Hello
Simple.
SendMessage send an action to a gameObject. but… how can it works if my function its private?
I mean, i have: void test() {} that should be a Private function.
i understand that in C# if you dont put public than its automatic private (int Number ← same as private int Number). so in a function it should works the same.
So… i dont get it, should i put private or not?? SenMessage access anykind of methods?
I suspect SendMessage will work on private functions - though a quick test will confirm or deny that.
The thing to note is that SendMessage uses advanced behind the scene magic called reflection. Reflection is useful in certain circumstance, but requires a very strong understanding of C# .Net - far beyond that of a beginner. Suffice to say, it can read your code and ignore public/private restrictions.
SendMessage works just fine on private members.
SendMessage doesn’t access the member using mono/.net access modifiers. It ignores it completely. It’s using reflection to do so, and reflection doesn’t care about access modifiers (though I’m not sure if it uses Mono’s reflection library).
Do note, access modifiers aren’t strict in a security sense, it’s strict in the paradigm sense.

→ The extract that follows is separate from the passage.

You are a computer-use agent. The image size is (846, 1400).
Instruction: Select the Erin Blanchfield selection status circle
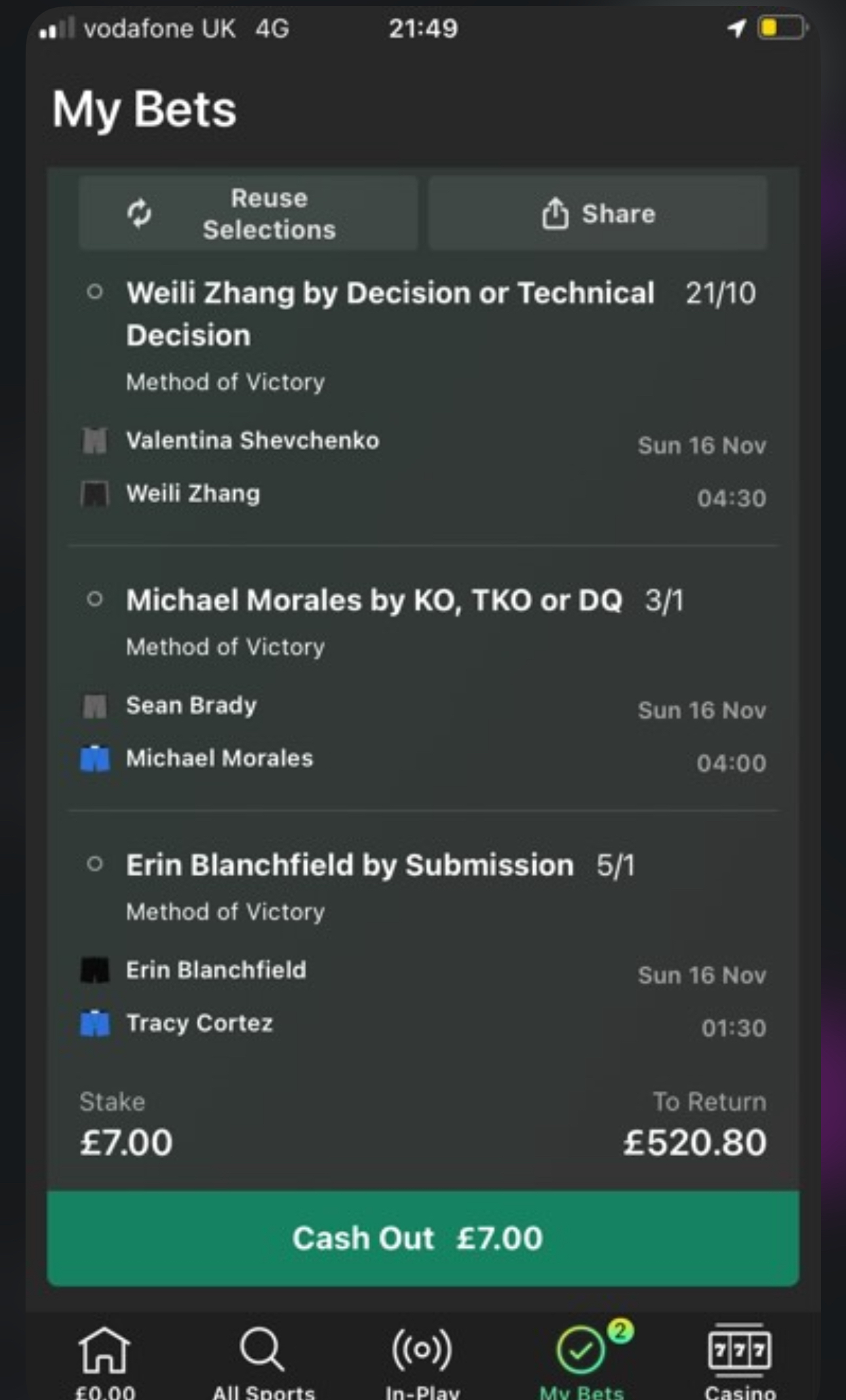tap(95, 864)
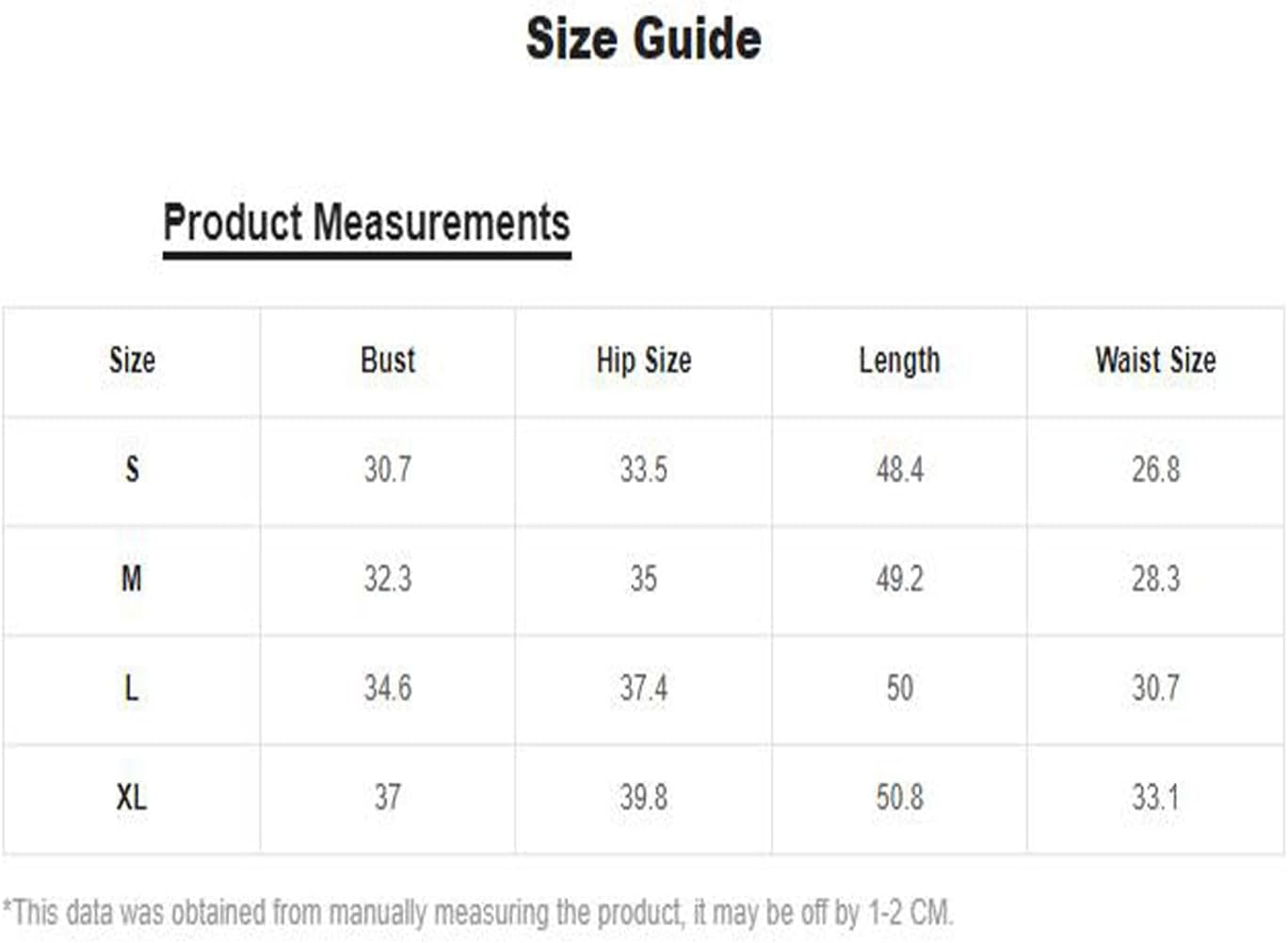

The language enforces its own strictness to allow you to accomplish certain tasks with in the paradigm you’re writing (object-oriented in this case). But once compiled… really the code is all there and exists in memory. You just need to find out at what register it’s located and start processing it…
It’s just like in C++, you can call the member private all you want, but if you know the address where your class is located, and you know the position in said class where the function is located, you can run it.